Hastalığın belirtileri nelerdir?
Sarı nokta hastalığının en önemli belirtileri, görme azalması, eğri ve kırık görme, görme kalitesinde bozulma, ışıkta kamaşma ve hassasiyet, renk körlüğü, göz önünde siyah noktalar,ışık çakmalarıdır.
Nasıl tedavi edilir?
Yaşa bağlı sarı nokta hastalığının “Kuru” ve “Yaş” olmak üzere iki tipi mevcut olup tedavileri farklıdır. Kuru tip, sarı nokta hastalarının yüzde 90’nını oluştururken, yaş tip yüzde 10’nunu oluşturur. Yaş tip, yaşa-bağlı sarı nokta hastalarının 10%’unda görülmesine karşın görme kaybının yüzde 90’nın dan sorumludur.

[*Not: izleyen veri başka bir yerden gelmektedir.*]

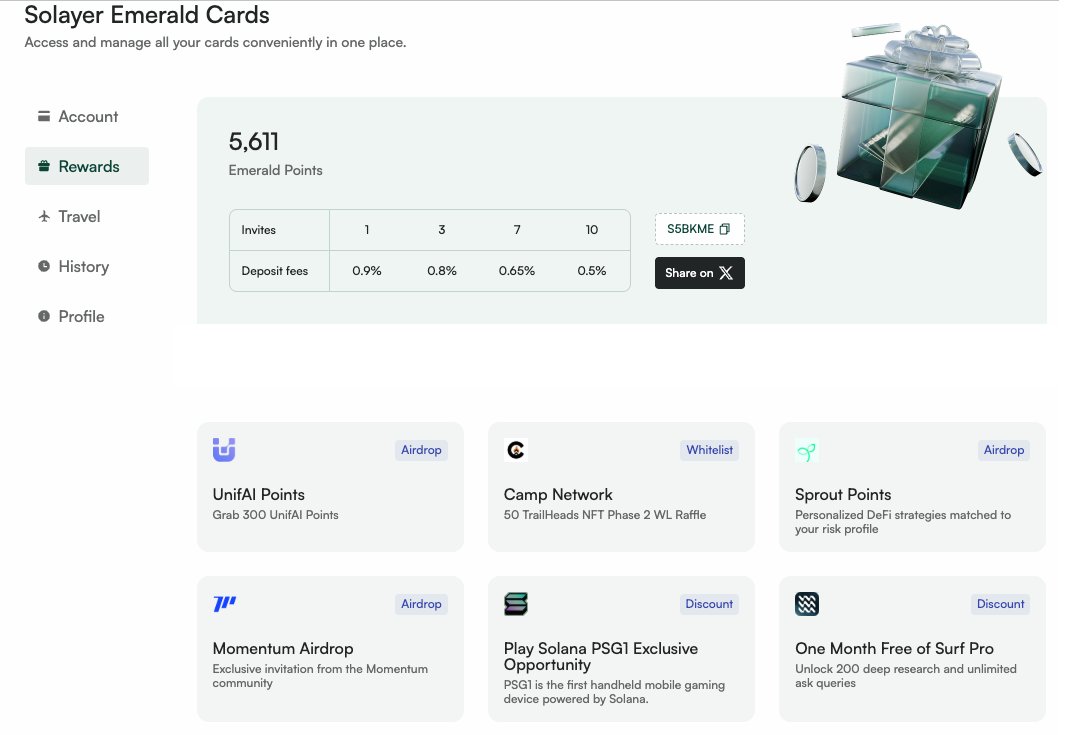Click the UnifAI Points logo icon
Screen dimensions: 1078x735
tap(222, 450)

Kuru tipin tedavisi doktor kontrolünde hastaya yüksek doz anti-oksidan (A, C, E vitaminleri ve çinko) verilerek yapılmaktadır. Yaş tipin tedavisinde uzun yıllardır Argon lazer ve 2000 yılından itibaren bazı hastalarda Fotodinamik Lazer Tedavisi görme kaybının ilerlemesini önlemek amacıyla uygulanmaktadır.
Göz içi ilaç
“Dünyada alanındaki son gelişme ise oldukça kısa sürede ve hasta açısından zahmetsiz olarak göz içine iğne yoluyla protein enjekte edilmesidir. Yöntem, yaş tipteki hastalarda başarı sağlamaktadır. Birkaç kez tekrarlanabilen ilaç enjeksiyonuyla görme kaybının ilerlemesi durdurulduğu gibi pek çok hastada görme kalitesi artabilmekteadir”.